Objective: This article presents a case series of thigh abscesses originating from intra-abdominal pathologic conditions and progressing to necrotizing fasciitis due to delayed diagnosis.
Materials and Methods: The data concerning 3 patients with thigh abscess originating from an intra-abdominal pathologic condition and progressing to necrotizing fasciitis are presented.
Results: All patients had undergone previous colorectal surgery for malignancy and were admitted to the hospital with pain concentrated in the lower back and spreading down to the buttock, sacrum and coccyx, and leg. Patients had received symptomatic therapy, including nonsteroidal anti-inflammatory drugs, and 1 patient had undergone diskectomy for a herniated disk in the lumbar region. All 3 patients subsequently developed thigh abscesses (initially treated by percutaneous and/or surgical drainage) and received antibiotic therapy. One patient underwent percutaneous drainage, and 2 patients underwent abdominal surgery to address the abdominal abscess. During the course of treatment, thigh abscesses progressed to necrotizing fasciitis, which was treated by surgical debridement with or without negative pressure wound therapy. All patients died of overwhelming sepsis.
Conclusions: Thigh abscess may spontaneously arise from surrounding soft tissues, or it may be a sign of intraperitoneal, retroperitoneal, or pelvic pathologic conditions. Deep, vague pain in the back or hip area that spreads downward to the buttock and leg may be an early symptom of these pathologic conditions. Clinical suspicion may be effective in reducing mortality by enabling early surgical intervention, especially in the patient with a previous history of abdominal surgery, radiotherapy, or inflammatory or malignant disease.

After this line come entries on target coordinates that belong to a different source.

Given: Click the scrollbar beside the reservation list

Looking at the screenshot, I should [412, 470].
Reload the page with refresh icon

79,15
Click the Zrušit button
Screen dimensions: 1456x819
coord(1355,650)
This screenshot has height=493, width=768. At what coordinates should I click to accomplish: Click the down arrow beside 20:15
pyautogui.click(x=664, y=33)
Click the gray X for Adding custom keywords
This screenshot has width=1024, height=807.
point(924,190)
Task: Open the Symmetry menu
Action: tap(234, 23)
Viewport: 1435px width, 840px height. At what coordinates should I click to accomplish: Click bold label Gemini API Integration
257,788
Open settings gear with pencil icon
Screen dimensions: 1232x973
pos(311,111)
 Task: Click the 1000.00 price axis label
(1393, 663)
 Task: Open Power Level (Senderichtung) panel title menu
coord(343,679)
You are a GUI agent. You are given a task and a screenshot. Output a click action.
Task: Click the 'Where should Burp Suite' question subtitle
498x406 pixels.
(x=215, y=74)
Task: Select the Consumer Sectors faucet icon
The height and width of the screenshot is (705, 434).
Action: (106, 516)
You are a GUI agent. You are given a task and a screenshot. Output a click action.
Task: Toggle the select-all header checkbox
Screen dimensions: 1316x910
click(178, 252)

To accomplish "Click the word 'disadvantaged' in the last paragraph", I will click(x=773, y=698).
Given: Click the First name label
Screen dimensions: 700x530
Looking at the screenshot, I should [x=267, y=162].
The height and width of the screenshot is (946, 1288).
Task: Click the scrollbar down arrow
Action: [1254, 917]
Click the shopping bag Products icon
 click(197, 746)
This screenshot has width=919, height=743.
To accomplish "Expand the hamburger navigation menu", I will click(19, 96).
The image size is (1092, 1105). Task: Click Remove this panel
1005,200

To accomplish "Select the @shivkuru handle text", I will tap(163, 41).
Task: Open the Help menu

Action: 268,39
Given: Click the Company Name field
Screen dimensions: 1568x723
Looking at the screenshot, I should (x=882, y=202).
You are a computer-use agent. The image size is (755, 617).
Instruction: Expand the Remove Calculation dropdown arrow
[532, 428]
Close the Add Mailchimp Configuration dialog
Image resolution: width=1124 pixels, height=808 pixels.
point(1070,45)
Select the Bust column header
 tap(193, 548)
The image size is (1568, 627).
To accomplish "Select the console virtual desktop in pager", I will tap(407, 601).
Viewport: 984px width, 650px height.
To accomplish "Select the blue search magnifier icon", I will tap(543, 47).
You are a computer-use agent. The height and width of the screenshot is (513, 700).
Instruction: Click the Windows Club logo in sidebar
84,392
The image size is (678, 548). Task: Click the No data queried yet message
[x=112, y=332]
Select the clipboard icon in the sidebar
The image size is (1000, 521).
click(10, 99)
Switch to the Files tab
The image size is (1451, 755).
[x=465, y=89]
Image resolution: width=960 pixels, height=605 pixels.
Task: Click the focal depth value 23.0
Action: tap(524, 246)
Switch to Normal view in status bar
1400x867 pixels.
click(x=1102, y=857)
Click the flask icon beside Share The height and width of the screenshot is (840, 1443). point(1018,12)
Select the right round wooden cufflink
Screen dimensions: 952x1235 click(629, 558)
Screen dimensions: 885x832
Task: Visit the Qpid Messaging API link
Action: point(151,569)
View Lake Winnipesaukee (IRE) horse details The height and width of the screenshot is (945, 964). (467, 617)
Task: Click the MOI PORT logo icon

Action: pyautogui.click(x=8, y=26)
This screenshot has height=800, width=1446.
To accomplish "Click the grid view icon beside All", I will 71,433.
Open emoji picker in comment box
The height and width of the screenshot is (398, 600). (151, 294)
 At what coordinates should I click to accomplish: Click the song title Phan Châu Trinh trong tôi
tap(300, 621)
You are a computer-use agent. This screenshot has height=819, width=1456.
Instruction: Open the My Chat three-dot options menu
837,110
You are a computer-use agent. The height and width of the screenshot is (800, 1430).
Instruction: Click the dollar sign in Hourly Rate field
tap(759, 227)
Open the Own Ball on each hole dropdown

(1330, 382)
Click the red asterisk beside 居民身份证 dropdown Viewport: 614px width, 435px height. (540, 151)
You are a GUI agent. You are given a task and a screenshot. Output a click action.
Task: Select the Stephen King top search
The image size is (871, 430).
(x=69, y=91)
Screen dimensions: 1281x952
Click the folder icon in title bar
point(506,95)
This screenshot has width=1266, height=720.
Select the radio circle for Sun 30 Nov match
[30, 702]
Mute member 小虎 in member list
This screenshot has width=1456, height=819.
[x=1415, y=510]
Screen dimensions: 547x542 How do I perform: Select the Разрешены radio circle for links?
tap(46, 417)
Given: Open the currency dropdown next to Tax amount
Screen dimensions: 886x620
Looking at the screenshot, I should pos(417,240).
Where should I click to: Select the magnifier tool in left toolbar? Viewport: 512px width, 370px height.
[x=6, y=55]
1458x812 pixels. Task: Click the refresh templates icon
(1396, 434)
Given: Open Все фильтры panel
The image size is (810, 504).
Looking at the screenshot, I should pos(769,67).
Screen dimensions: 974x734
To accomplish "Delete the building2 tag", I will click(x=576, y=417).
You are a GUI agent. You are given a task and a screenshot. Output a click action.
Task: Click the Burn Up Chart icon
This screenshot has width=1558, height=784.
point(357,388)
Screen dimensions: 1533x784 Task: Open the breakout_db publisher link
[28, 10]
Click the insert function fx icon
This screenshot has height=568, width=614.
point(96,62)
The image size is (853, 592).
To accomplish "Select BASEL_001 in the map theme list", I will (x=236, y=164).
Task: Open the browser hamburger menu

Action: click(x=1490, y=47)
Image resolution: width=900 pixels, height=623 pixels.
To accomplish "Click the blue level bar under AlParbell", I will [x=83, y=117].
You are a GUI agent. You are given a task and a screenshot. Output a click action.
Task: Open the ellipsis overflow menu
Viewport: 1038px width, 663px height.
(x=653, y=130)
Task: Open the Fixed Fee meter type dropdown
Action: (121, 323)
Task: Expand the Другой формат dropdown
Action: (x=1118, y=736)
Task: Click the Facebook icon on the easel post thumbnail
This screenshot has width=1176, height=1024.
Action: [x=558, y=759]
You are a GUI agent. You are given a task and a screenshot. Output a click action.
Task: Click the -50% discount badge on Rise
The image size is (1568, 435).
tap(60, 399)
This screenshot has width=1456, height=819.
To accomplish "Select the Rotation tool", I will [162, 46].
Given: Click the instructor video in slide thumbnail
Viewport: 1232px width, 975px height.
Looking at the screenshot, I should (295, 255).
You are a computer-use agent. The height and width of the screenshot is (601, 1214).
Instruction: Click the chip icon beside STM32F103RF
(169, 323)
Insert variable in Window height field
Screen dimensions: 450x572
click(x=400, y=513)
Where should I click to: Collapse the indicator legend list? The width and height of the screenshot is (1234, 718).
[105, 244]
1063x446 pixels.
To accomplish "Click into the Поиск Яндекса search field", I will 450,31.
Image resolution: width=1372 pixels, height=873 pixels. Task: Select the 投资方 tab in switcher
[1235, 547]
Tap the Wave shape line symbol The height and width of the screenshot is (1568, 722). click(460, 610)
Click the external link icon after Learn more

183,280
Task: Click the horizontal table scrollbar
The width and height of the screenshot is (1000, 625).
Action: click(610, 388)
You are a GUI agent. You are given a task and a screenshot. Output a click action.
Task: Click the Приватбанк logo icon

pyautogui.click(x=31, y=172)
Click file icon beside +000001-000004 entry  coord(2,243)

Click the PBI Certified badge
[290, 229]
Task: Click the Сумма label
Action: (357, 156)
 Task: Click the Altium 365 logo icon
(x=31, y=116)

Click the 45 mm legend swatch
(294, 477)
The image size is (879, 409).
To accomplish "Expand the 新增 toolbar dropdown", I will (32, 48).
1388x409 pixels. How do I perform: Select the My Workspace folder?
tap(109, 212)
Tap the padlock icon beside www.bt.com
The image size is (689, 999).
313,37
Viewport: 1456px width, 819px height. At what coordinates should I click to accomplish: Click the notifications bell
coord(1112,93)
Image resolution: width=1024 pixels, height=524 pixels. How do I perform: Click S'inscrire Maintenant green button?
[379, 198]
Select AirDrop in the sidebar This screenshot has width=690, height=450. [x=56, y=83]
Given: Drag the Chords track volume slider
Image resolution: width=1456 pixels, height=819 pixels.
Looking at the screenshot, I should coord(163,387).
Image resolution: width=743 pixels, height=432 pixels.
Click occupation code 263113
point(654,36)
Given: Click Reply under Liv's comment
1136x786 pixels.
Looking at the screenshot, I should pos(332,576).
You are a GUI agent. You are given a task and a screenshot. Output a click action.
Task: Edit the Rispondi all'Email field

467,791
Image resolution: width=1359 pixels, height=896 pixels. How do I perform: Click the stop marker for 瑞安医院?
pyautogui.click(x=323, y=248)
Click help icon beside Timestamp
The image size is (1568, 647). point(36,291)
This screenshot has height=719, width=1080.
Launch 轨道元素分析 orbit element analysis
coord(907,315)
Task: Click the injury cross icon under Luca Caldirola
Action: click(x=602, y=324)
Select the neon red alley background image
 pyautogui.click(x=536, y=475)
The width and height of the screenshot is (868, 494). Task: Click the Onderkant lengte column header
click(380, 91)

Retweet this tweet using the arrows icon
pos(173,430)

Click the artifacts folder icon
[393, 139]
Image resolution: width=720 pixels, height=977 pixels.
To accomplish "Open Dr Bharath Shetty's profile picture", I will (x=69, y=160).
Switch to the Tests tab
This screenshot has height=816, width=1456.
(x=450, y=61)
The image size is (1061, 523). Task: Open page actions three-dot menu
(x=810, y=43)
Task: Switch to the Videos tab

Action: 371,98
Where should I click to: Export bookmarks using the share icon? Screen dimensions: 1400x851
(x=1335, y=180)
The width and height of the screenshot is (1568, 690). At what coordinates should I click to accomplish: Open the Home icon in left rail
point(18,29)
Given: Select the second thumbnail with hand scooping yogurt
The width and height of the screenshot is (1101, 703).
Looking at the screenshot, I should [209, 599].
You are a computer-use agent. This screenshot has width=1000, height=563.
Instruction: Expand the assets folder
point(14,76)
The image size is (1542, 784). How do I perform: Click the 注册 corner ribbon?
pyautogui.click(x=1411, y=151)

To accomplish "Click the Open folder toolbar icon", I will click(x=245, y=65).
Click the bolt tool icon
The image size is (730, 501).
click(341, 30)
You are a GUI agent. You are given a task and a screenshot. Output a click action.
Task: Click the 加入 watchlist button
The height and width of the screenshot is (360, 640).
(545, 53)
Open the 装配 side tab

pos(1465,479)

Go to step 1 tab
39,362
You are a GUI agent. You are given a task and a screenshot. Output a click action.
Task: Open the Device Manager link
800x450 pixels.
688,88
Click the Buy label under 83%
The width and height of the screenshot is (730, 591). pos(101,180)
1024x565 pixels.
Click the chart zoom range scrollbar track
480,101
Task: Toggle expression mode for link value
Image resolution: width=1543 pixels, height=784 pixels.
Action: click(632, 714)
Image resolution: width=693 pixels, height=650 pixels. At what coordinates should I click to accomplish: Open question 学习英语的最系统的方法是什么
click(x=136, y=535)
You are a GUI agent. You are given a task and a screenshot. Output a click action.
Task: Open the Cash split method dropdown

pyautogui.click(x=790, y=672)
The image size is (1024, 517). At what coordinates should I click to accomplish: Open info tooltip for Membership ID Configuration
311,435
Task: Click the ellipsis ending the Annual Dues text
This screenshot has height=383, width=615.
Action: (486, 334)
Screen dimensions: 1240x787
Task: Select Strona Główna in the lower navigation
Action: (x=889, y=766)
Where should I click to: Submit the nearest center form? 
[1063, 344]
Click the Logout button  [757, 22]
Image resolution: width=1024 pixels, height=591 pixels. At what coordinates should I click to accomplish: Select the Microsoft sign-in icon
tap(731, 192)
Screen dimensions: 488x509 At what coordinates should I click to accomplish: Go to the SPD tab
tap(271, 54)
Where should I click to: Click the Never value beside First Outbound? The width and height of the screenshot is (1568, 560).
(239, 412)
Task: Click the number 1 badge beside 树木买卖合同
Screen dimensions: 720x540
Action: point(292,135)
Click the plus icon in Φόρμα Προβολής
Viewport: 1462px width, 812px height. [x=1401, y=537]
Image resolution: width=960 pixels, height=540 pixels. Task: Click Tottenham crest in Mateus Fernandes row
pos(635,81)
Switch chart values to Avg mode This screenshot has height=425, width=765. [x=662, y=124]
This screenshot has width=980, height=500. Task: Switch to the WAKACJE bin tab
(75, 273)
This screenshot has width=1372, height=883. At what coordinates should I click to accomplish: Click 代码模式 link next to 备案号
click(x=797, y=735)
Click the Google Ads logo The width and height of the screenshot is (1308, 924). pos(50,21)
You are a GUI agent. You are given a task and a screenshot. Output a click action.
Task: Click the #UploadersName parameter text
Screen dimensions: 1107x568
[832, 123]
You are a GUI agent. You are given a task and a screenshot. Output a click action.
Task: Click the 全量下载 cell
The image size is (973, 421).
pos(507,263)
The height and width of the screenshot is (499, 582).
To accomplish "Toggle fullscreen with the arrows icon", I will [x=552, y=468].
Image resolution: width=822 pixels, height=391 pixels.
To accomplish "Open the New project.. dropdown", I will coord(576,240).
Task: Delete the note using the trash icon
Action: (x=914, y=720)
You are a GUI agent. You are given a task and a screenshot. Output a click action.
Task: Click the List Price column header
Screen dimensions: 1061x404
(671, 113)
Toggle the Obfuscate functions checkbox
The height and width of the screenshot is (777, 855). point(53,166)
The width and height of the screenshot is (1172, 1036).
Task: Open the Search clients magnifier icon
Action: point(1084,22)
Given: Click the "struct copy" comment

Necrotizing fasciitis (NF) is a progressive destruction of the fascia and overlying tissue. It does not arise de novo; rather, it emerges as a result of infection. Mortality primarily depends on the timing of medical care and the extent of the infection.[1,2] A significant diagnostic challenge leading to misdiagnosis of NF is the normal appearance of the overlying skin; in fact, the infection is located deeper in the soft tissues.
Thigh abscesses are relatively rare and often spontaneously arise from surrounding soft tissues; however, they may also occur secondary to intraperitoneal, retroperitoneal, and pelvic pathologic conditions.[3–5] The mortality rate associated with thigh abscesses arising from intra-abdominal pathologic conditions was reported to be 34% when both the intra-abdominal pathologic condition and the thigh abscess were treated. However, a mortality rate of 93% was reported in cases that were managed locally without attention to the underlying causes. This article presents a case series of thigh abscesses that originated from intra-abdominal pathologic conditions and progressed to NF owing to a delay in diagnosis.